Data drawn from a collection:

+ + +

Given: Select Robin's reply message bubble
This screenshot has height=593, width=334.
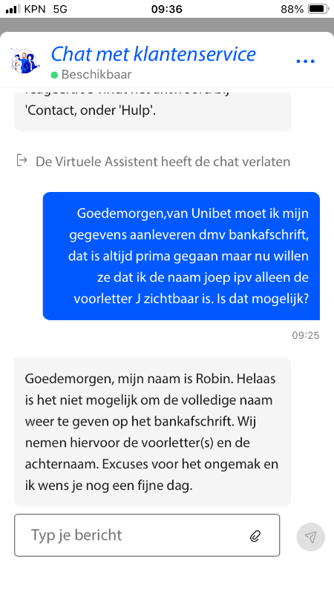Looking at the screenshot, I should point(153,432).
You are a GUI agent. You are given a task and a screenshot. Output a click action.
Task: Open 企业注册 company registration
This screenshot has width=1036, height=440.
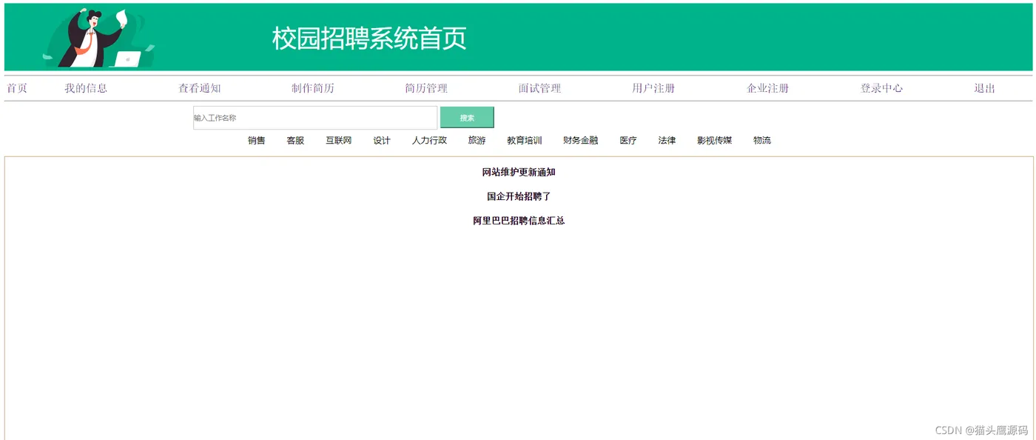click(x=767, y=87)
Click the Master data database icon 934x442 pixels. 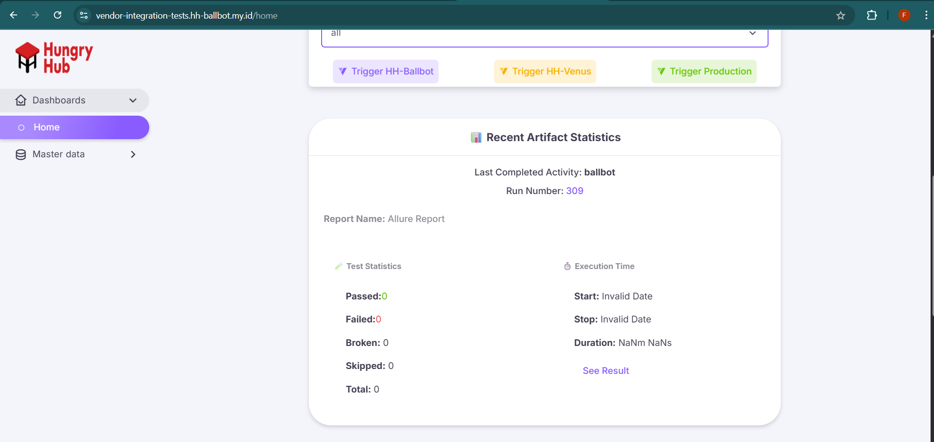[21, 154]
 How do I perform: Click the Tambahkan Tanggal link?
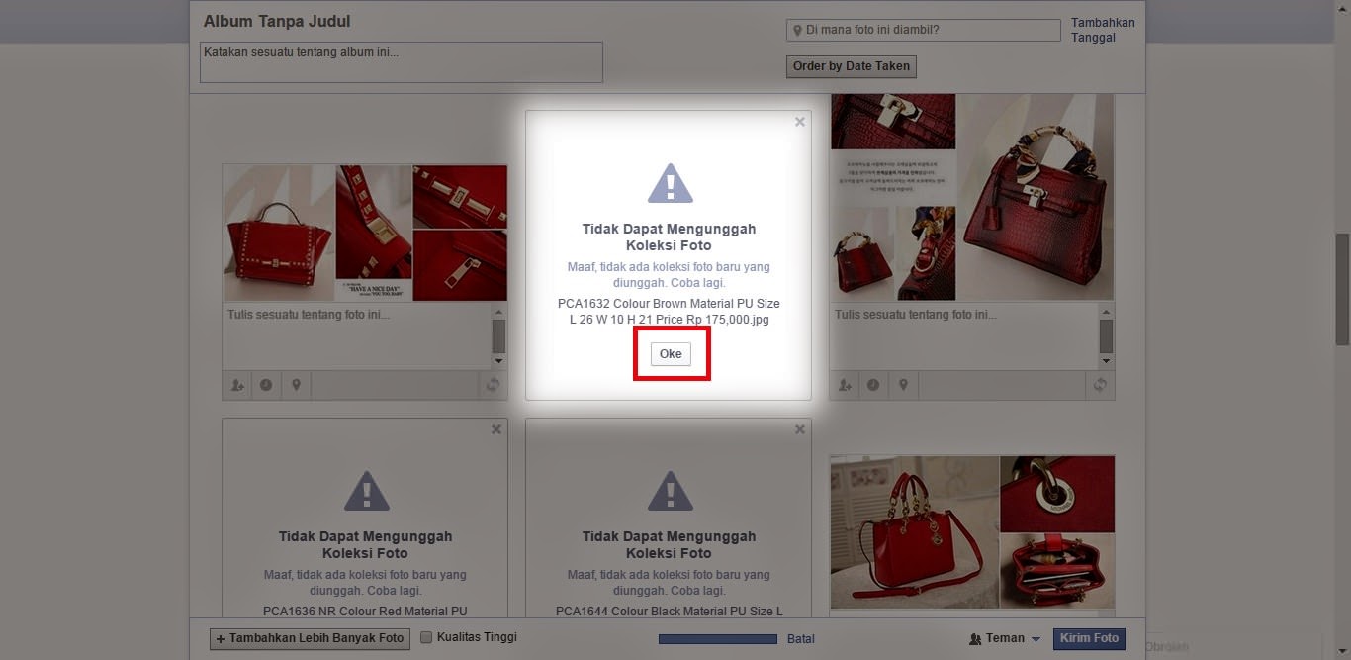click(x=1102, y=30)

+ + +

» Problem statement: Could you rewrite the items from the line containing "How do I perform: Click" through the end of the items, keeping their wording but raising every coordinate in the answers by 38? Leave the pictures out.

» The solution:
 How do I perform: Click the Tambahkan Tanggal link?
click(x=1140, y=68)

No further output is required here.